Selasa, 08 Desember 2015

Bukit Lawang


Pada tanggal 4 Januari 2014, hampir 2 tahun yang lalu. Aku bersama keluarga pergi liburan, ya bisa dibilang liburan tahun baru lah. Kami pergi berlibur ke tempat wisata Bukit Lawang yang merupakan penangkaran orang utan, salah satu hewan langka yang dilindungi. Dan memang habitat aslinya hanya di Bukit Lawang, Sumatera Utara dan Kalimantan.
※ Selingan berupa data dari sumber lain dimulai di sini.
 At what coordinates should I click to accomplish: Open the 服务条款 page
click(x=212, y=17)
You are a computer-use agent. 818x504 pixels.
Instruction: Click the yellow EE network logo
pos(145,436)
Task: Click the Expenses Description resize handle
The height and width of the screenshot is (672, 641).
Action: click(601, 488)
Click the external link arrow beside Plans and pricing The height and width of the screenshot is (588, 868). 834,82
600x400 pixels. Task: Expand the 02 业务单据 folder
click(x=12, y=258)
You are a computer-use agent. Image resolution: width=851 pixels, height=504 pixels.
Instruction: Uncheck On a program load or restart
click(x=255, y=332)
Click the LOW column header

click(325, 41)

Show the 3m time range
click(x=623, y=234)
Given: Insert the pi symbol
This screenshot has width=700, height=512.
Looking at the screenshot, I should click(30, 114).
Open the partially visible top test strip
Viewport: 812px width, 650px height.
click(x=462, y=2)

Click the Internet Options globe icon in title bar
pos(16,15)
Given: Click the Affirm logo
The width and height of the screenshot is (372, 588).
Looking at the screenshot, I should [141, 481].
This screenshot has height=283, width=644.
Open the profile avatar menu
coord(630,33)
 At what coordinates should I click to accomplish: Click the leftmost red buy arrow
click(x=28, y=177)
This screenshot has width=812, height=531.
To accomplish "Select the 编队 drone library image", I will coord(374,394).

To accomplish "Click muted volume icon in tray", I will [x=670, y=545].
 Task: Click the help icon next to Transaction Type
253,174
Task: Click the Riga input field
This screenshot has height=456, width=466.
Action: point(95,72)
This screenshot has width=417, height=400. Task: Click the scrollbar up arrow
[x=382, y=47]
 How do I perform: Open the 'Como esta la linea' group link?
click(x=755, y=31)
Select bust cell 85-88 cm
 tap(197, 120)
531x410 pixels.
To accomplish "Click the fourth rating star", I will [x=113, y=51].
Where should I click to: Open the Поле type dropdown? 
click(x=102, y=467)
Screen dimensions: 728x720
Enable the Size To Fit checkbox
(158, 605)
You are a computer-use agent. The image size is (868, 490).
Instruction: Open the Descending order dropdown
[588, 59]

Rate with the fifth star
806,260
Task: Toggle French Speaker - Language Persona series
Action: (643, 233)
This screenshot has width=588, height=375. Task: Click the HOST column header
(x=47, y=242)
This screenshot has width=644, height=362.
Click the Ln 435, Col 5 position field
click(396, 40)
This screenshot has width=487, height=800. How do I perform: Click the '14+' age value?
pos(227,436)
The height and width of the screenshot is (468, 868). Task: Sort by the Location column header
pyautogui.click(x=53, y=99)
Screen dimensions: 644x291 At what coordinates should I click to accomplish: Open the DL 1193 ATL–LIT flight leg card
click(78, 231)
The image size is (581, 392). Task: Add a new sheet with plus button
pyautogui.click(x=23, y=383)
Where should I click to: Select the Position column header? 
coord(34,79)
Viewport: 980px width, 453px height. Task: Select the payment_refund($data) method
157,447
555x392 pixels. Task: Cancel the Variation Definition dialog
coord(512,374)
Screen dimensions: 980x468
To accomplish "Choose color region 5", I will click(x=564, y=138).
Kami berangkat dari rumah sekitar jam 6 pagi. Cuaca agak kurang bersahabat, karena mendung dan gerimis. Kami sedikit resah, karena takut hujan deras dan kami tidak bisa mandi-mandi dan jaaln-jalan disana. Apalagi ditahun 2003 di bukit lawang pernah terjadi banjir bandang yang menelan banyak korban. Sehingga bila hari hujan pastilah kita takut tejadi banjir bandang.
Perjalanan memakan waktu kurang lebih 4 jam dengan kilometer sekitar 160an Km. Perjalanan yang jauh sedikit membuat jenuh dan bokong terasa panas karena duduk terus, hehe. Apalagi banyak jalan yang rusak terutama didaerah perkampungan dan semakin dekat dengan tempat tujuan.

Dan saat sampai ke kawasan, kami pun dimintai uang masuk, karena kami naik mobil (mobil sewaan hehe) jadi hitungannya sedikit lebih murah dari pada perorangan. Kemudian saat tiba ditempat, maka kami kembali dimintai uang parkir.
Kami pun segera turun dari mobil, hatipun senang dan ingin cepat-cepat mandi di sungai yang jernih dan sejuk. Kami pun berjalan mencari tempat strategis untuk bersantai. Naik turun tangga, lihat kanan kiri dan tak lupa bernarsis ria, kamera beraksi, haha.
  • Aku dan Bapak ku narsis dijembatan, padahal ga lewat jembatan cuma numpang photo doang, haha

  •  Beberapa penginapan yang ada di Bukit Lawang

  •  Pondok-Pondok Untuk Santai Dilihat Dari Atas

 
  • Judi. Bahkan ditempat wisata sekalipun masih banyak yang bermain judi. Judi tebak angka, biasanya angka dadu.
  • Naik tangga dan tetap photo-photo

Sampai lah kami ke pondok didepan sungai. Dan kami pun sedikit bingung memilih pondok mana yang pas untuk bersantai. Tapi karena sudah lelah dan lapar, jadi kami tidak berlama-lama memilih. Tanya harga dan sedikit nego/tawar-menawar, maka terpilih lah pondoknya dengan harga100ribuan. Pondoknya cukup besar dan sudah lengkap dengan tikarnya, dan pastinya bisa memuat seluruh keluarga ku yang cukup ramai, haha.

Dan saatnya bersantai melepas lelah kemudian makan melepas lapar. Tapi tetap, photo-photonya jangan lupa, sebagai kenang-kenangan.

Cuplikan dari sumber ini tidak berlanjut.